Reputation: 1733
I am reading data from an UDP socket in a while loop. I need the most efficient way to
1) Read the data (*) (that's kind of solved, but comments are appreciated)
2) Dump the (manipulated) data periodically in a file (**) (The Question)
I am anticipating a bottleneck in the numpy's "tostring" method. Let's consider the following piece of (an incomplete) code:
import socket
import numpy
nbuf=4096
buf=numpy.zeros(nbuf,dtype=numpy.uint8) # i.e., an array of bytes
f=open('dump.data','w')
datasocket=socket.socket(socket.AF_INET, socket.SOCK_DGRAM)
# ETC.. (code missing here) .. the datasocket is, of course, non-blocking
while True:
gotsome=True
try:
N=datasocket.recv_into(buf) # no memory-allocation here .. (*)
except(socket.error):
# do nothing ..
gotsome=False
if (gotsome):
# the bytes in "buf" will be manipulated in various ways ..
# the following write is done frequently (not necessarily in each pass of the while loop):
f.write(buf[:N].tostring()) # (**) The question: what is the most efficient way to do this?
f.close()
Now, at (**), as I understand it:
1) buf[:N] allocates memory for a new array object, having the length N+1, right? (maybe not)
.. and after that:
2) buf[:N].tostring() allocates memory for a new string, and the bytes from buf are copied into this string
That seems a lot of memory-allocation & swapping. In this same loop, in the future, I will read several sockets and write into several files.

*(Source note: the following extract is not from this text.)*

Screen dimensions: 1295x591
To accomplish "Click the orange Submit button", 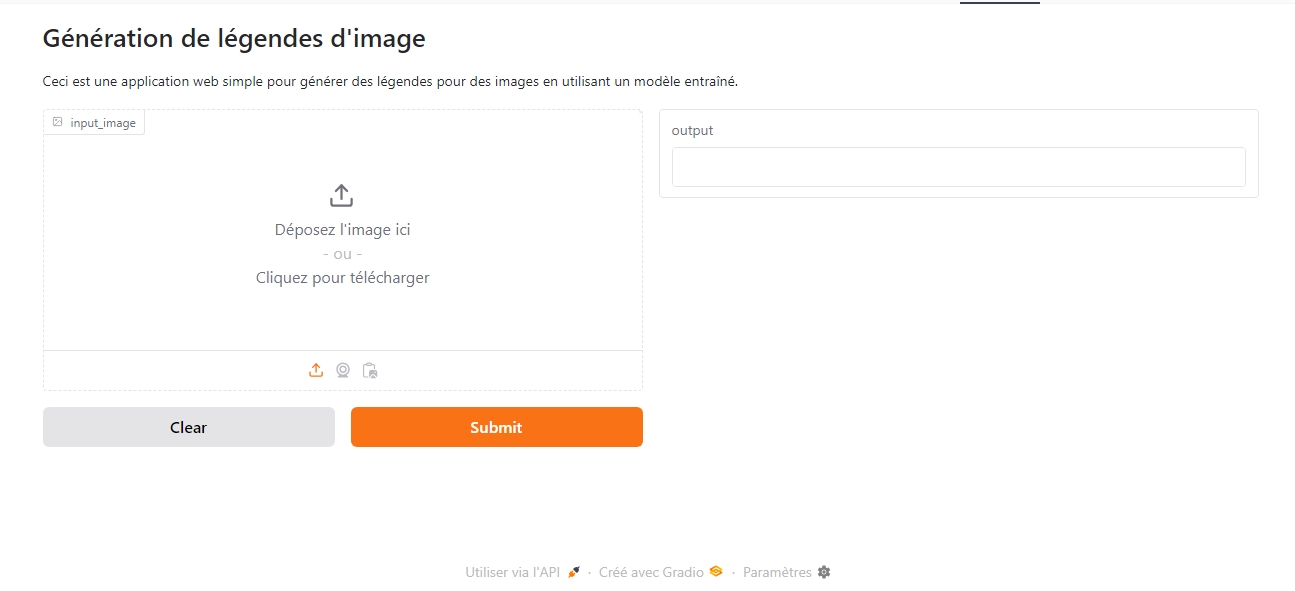I will click(497, 427).
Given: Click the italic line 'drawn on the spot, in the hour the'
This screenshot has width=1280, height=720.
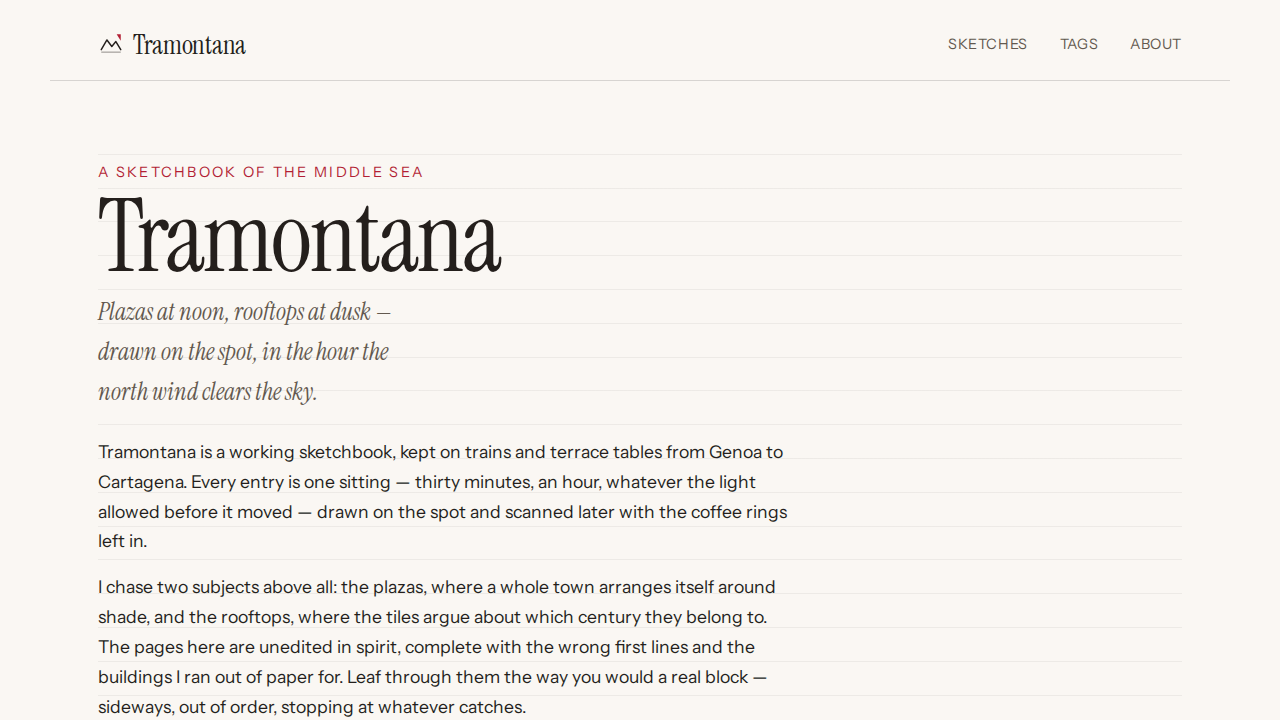Looking at the screenshot, I should click(x=243, y=352).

Is there a way to just tell f.write to access directly the memory address of "buf" from 0 to N bytes and write them onto the disk?
I.e., to do this in the spirit of the buffer interface and avoid those two extra memory allocations?
P. S. f.write(buf[:N].tostring()) is equivalent to buf[:N].tofile(f)
Upvotes: 2
Views: 3654
Reputation: 284602
Basically, it sounds like you want to use the array's tofile
method or directly use the ndarray.data
buffer object.
For your exact use-case, using the array's data
buffer is the most efficient, but there are a lot of caveats that you need to be aware of for general use. I'll elaborate in a bit.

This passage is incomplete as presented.